Perhaps a major distinction between arthouse and mainstream cinema is the fact that in an arthouse film the dots are not immediately joined up for you. This can apply not only to the film’s narrative, but also to its visual style as well. By not providing an explanation of every little narrative or visual detail, a film can quite easily slip into the ‘arthouse’ camp, where it’s remarkably easy for a seemingly random detail to inspire someone to say, “What’s going on there, then?” (which was exactly the question I was asking myself throughout Inland Empire).

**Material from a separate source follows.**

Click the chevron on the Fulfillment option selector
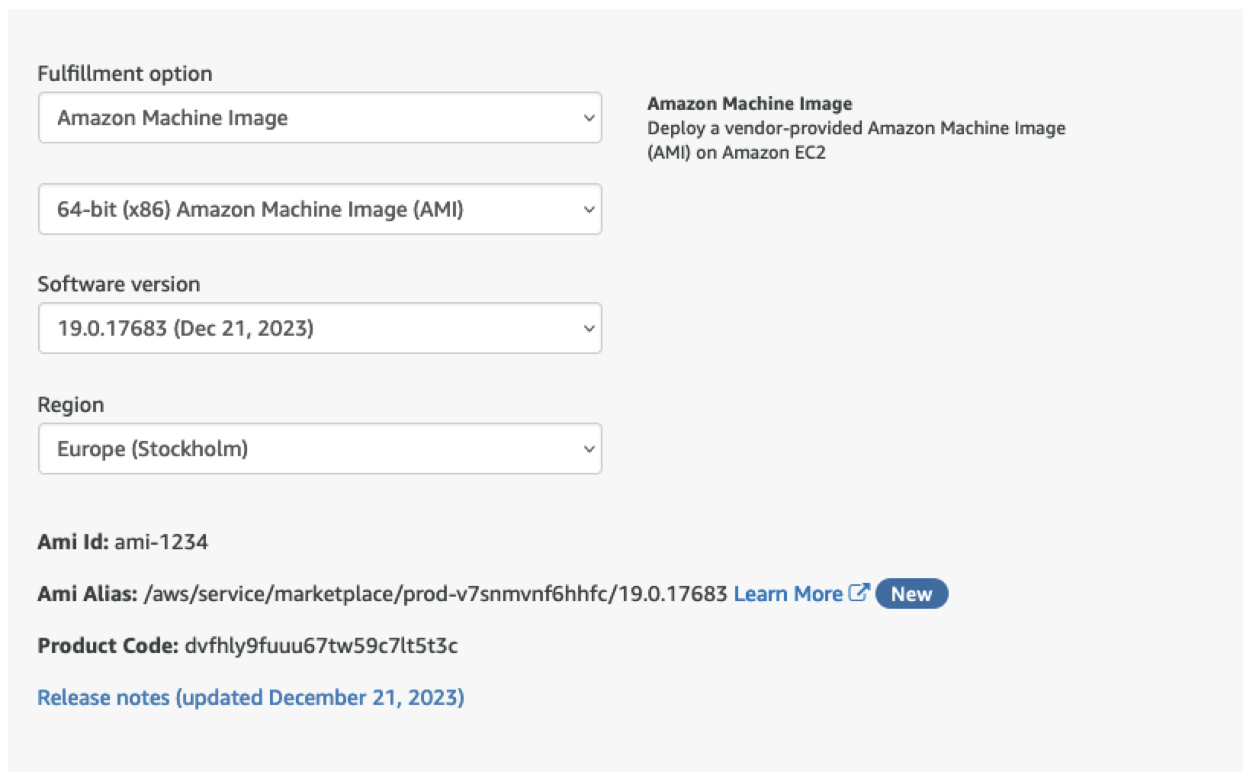Screen dimensions: 1243x772 point(587,117)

Blue Velvet is a case in point – during the concluding scenes, Jeffrey walks into a scene of torture and carnage in Dorothy’s flat. The scene is not explained via a huge landfill of exposition, so the onus is on the viewer to try and piece the various bits of elliptical logic together (that said, good luck to you if you try this with Inland Empire).
Now take an example that exists at the other end of the spectrum: Joel Schumacher’s Flatliners. For me the most notable feature of this rather daft bit of mainstream fluff was the striking visual of an injured dog: a memorable detail completely spoilt by the fact that it’s ruthlessly explained away. A director such as David Lynch would have felt no desire at all to have done this, which seems to me to form a distinction between the two ‘styles’.
Of course, ‘arthouse’ and ‘mainstream’ are not mutually exclusive. Here’s Karel Sagers again:
The darkest film I have recently seen is PRINCESS, a revenge tale mixing anime and live action. Subject matter: pornography and child abuse... the film was told in a traditional three act structure. Even if you believe your film will appeal to intellectuals only... you will need that conventional story structure. Because today without it you have no audience.
As above, I’m not sure that this is entirely correct. Princess is again a film like Blue Velvet that sits quite comfortably at the crossroads between mainstream and arthouse, which is absolutely fine by me. Given the problems that Tartan Films have been having recently, it might even be tempting to say that the market for arthouse films is in decline – this isn’t because audiences are somehow demanding more conventional story structures, but probably because ‘arthouse’ is in a constant process of being co-opted into the mainstream: perhaps Christopher Nolan’s successes of recent years are particular cases in point. And besides, whenever I hear the over-used term ‘blockbuster with a brain’, it invariably means that the brain has been borrowed from an arthouse sensibility – and there’s nothing wrong with that either.